Activity: In the records below, the line with "Click Change date and time settings link" and every line after it must be written out exactly; no pictures belong in the result.

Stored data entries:
· · · · · · ·

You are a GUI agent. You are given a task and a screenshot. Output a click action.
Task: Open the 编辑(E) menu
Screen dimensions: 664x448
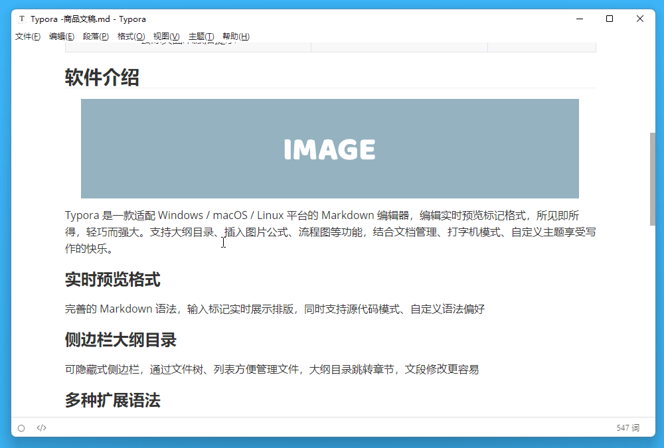62,37
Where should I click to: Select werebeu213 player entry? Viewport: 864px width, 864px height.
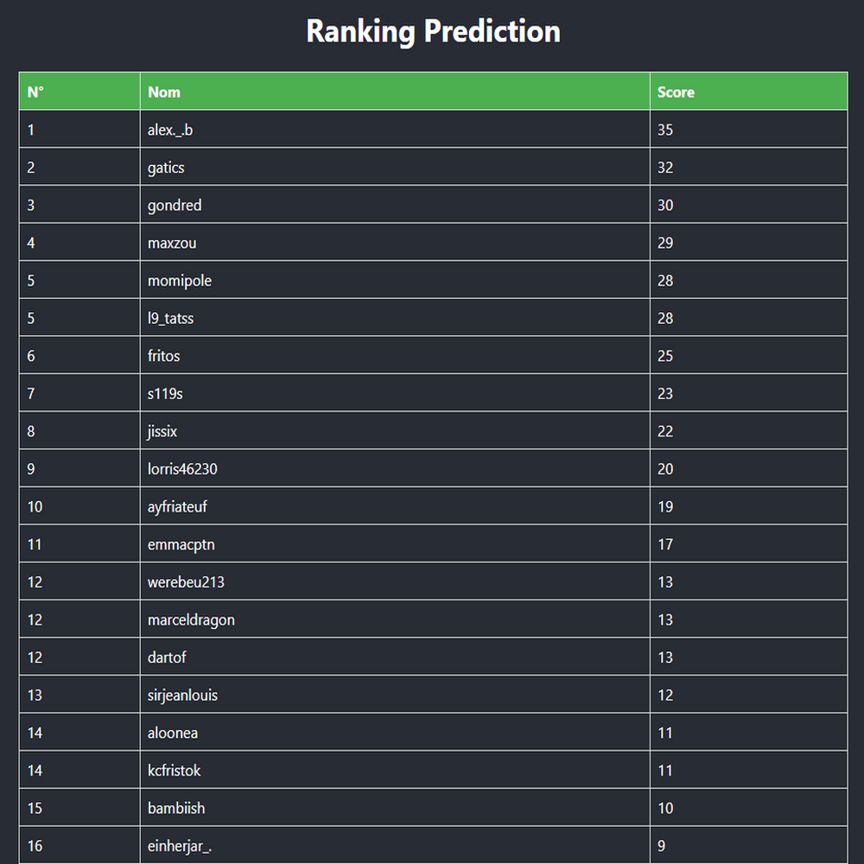(186, 582)
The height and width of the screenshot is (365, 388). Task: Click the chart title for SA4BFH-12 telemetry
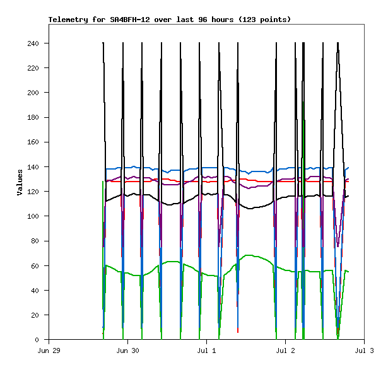pos(170,20)
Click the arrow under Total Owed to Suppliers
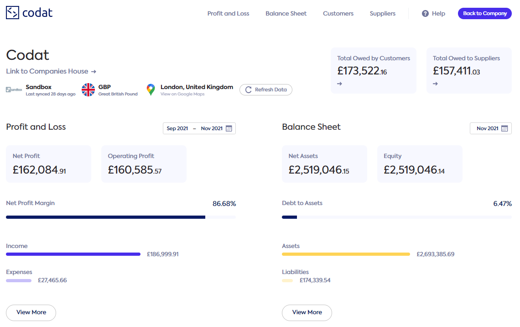 [x=435, y=84]
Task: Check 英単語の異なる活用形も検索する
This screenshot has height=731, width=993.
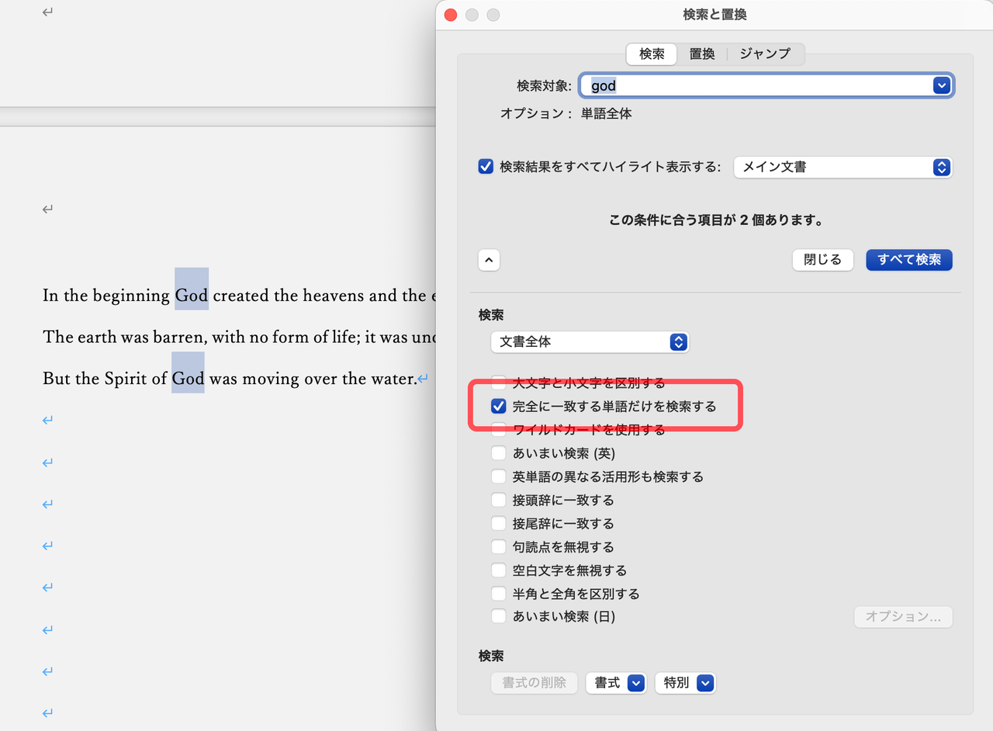Action: [x=498, y=476]
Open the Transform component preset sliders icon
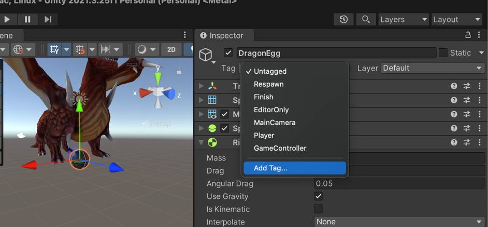 [466, 86]
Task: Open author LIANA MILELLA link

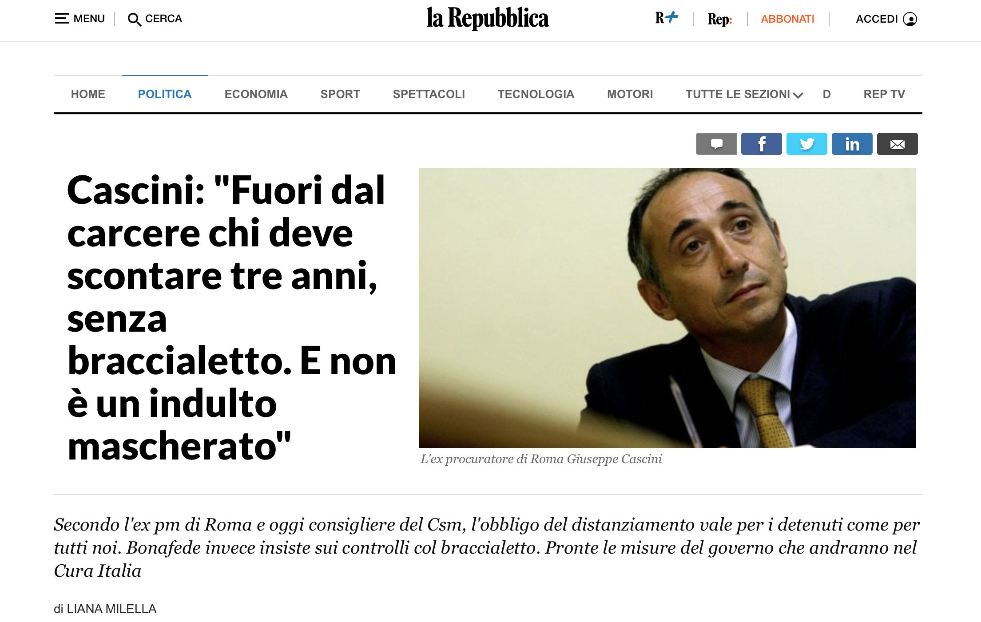Action: pos(111,609)
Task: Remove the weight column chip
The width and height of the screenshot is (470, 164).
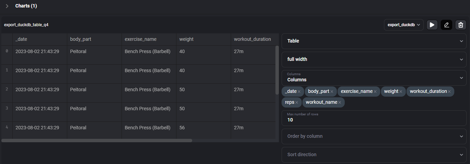Action: 401,92
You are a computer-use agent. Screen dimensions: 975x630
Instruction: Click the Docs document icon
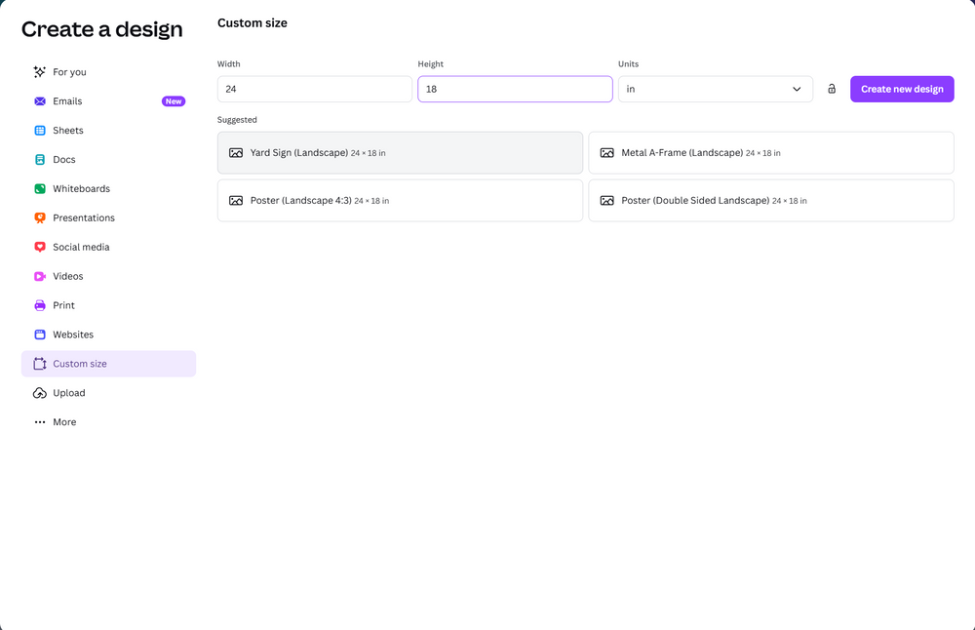pyautogui.click(x=40, y=160)
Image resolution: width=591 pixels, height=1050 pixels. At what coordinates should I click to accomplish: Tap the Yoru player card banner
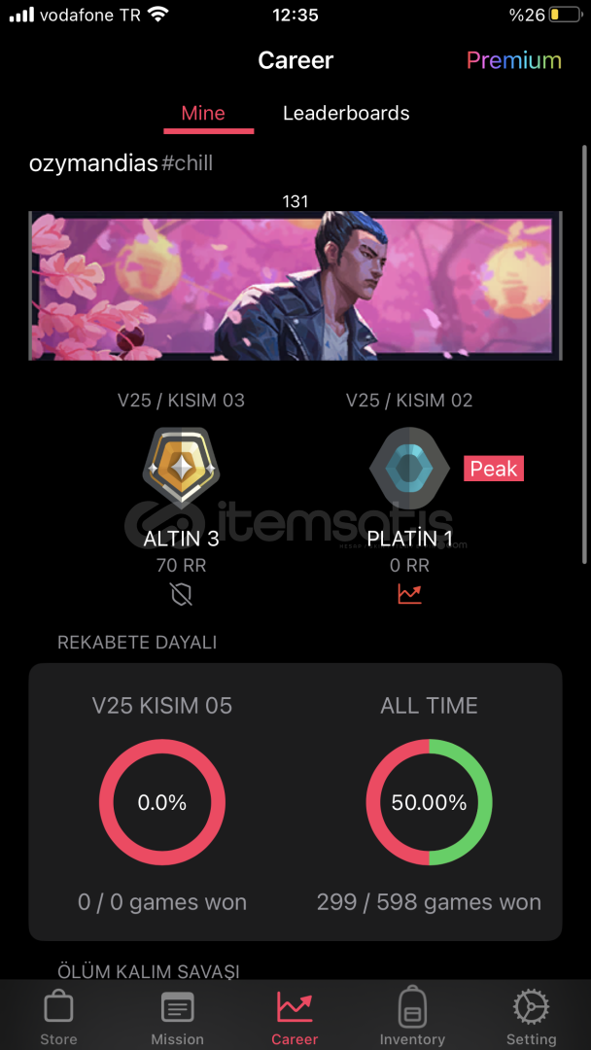pyautogui.click(x=296, y=286)
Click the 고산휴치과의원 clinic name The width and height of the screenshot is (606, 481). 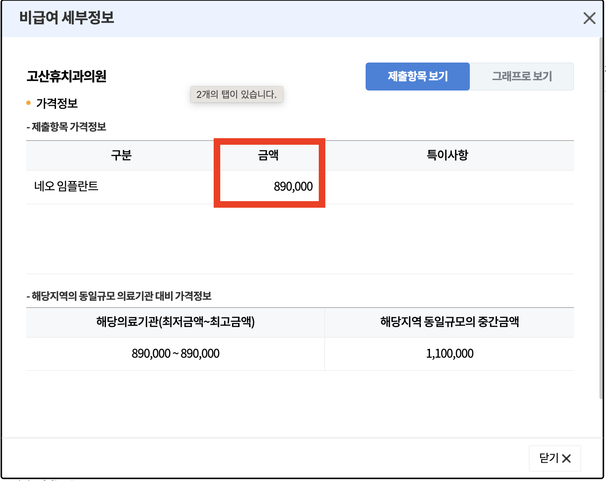pos(67,75)
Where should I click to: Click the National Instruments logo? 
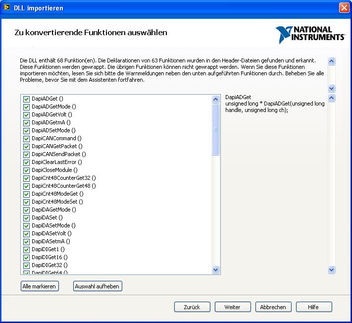click(x=310, y=35)
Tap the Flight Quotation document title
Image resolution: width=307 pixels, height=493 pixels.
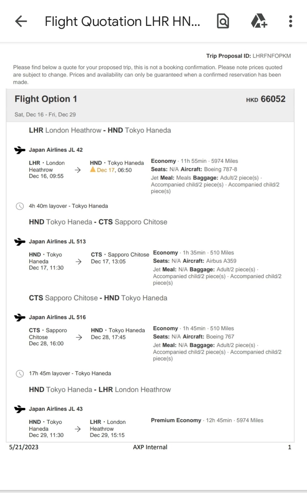click(x=122, y=22)
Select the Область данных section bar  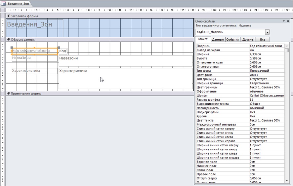point(99,39)
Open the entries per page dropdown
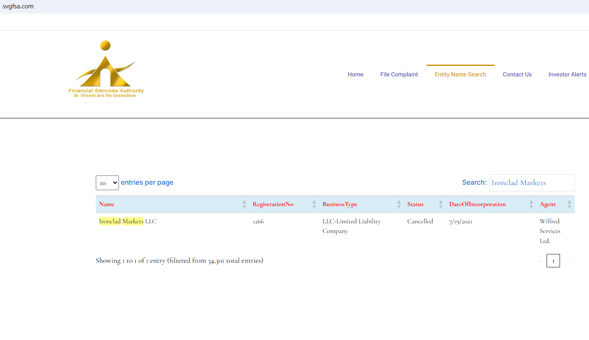 click(107, 183)
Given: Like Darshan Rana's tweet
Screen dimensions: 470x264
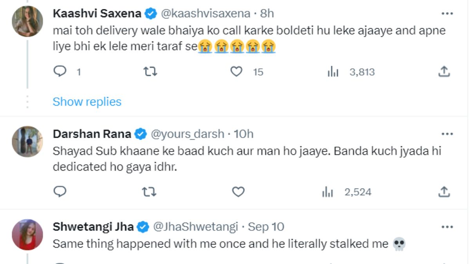Looking at the screenshot, I should [x=238, y=192].
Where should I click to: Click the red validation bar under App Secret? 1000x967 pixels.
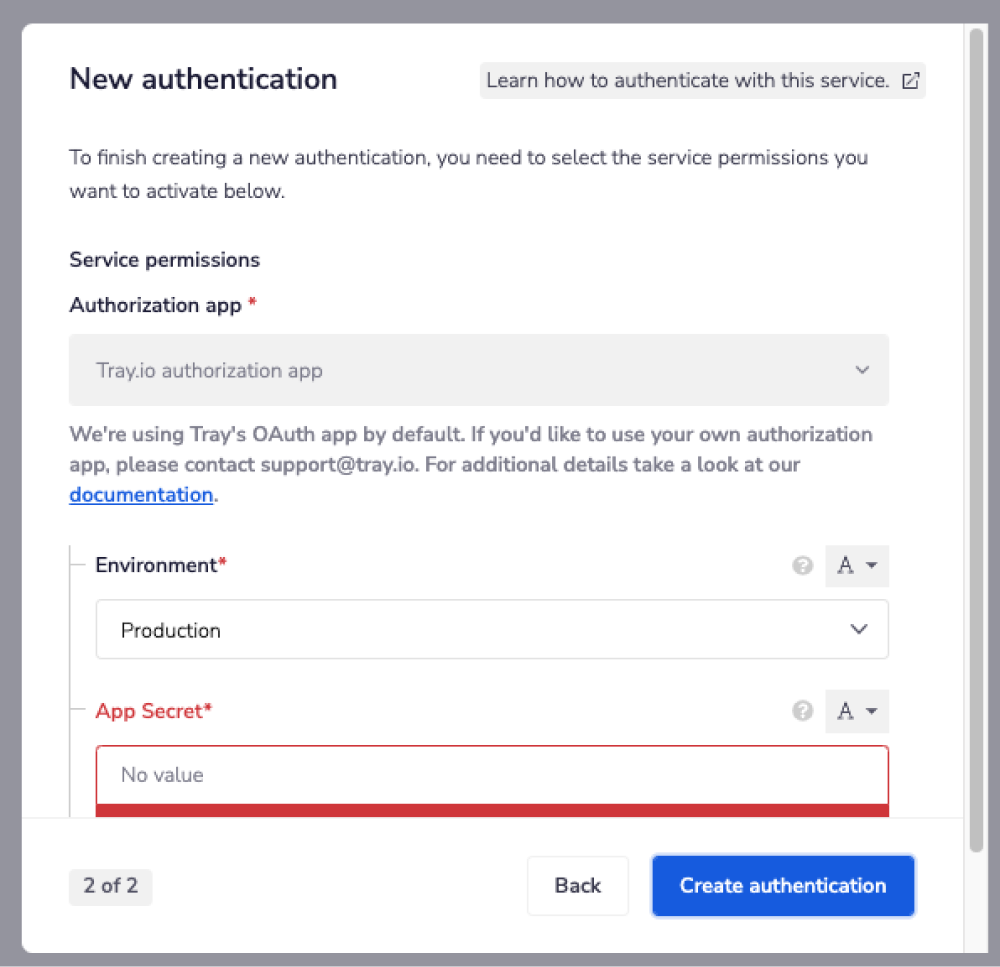point(492,812)
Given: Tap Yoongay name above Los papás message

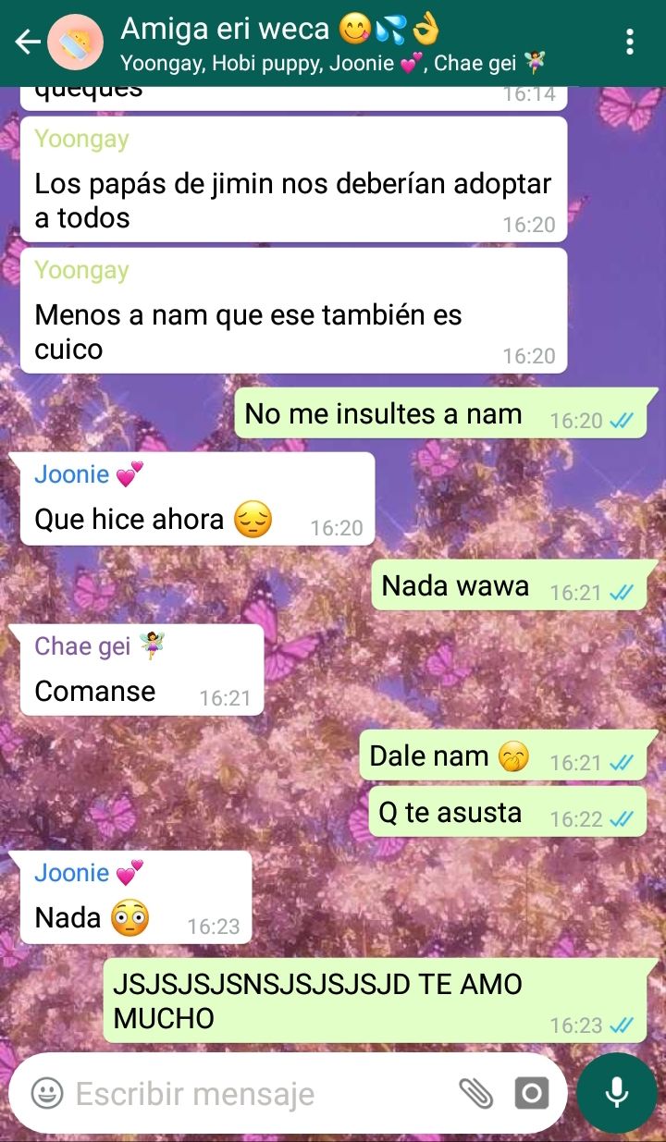Looking at the screenshot, I should 81,140.
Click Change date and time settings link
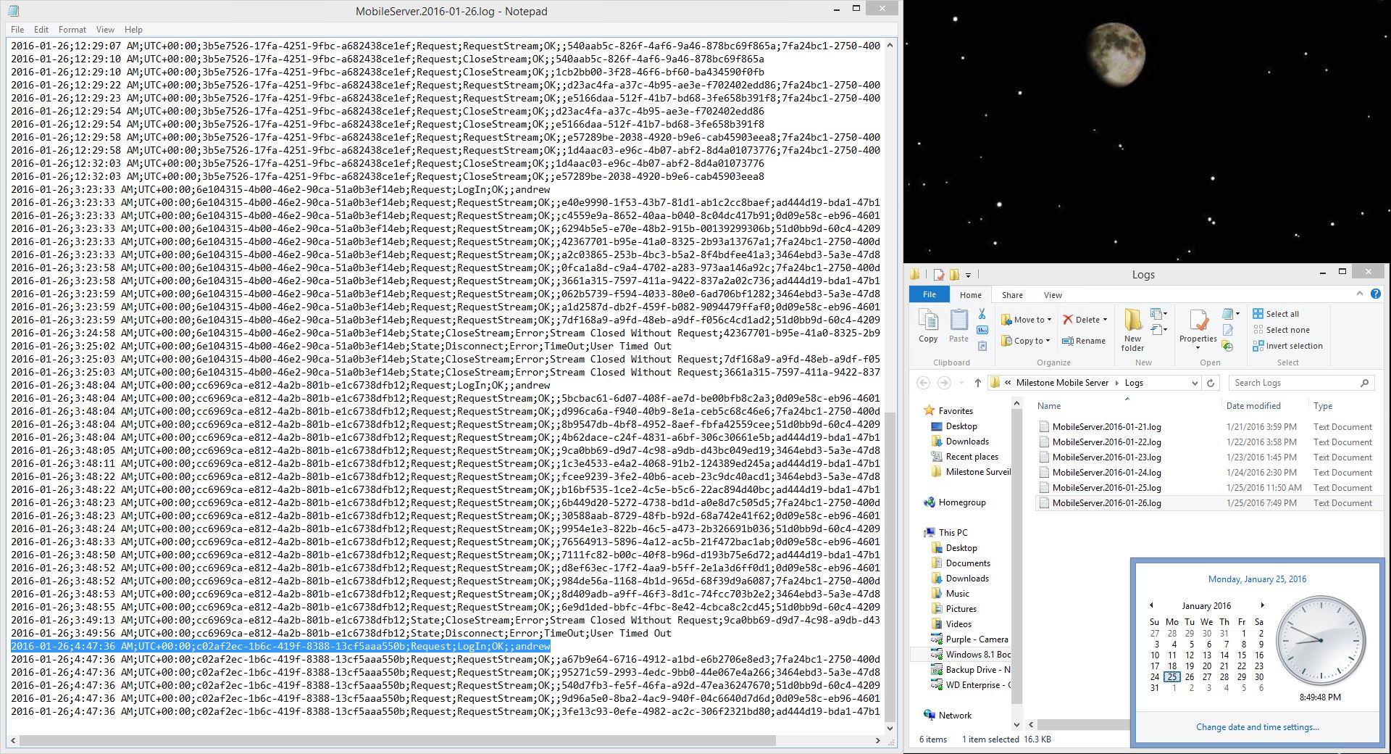 pyautogui.click(x=1257, y=727)
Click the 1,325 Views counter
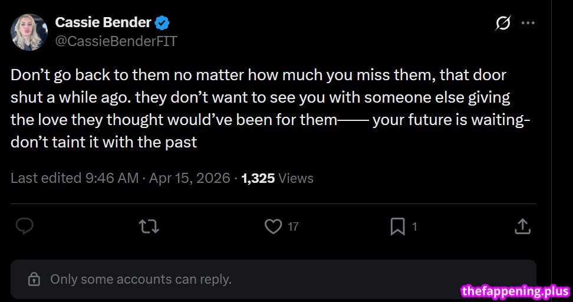This screenshot has width=573, height=302. pyautogui.click(x=278, y=178)
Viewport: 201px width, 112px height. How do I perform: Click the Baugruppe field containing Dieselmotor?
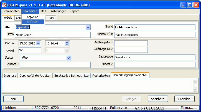(157, 58)
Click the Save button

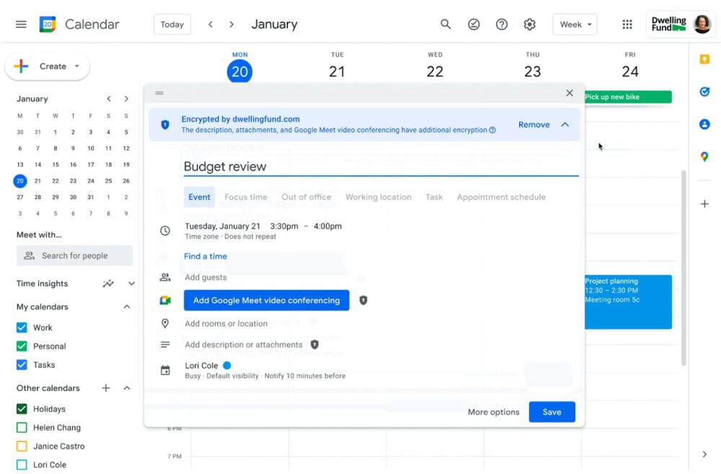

· · · · · · ·

Finished task:
Click Change date and time settings link
 pyautogui.click(x=1257, y=727)
Click the 1,325 Views counter
This screenshot has width=573, height=302. pyautogui.click(x=278, y=178)
Viewport: 201px width, 112px height. How do I perform: Click the Baugruppe field containing Dieselmotor?
(157, 58)
Click the Save button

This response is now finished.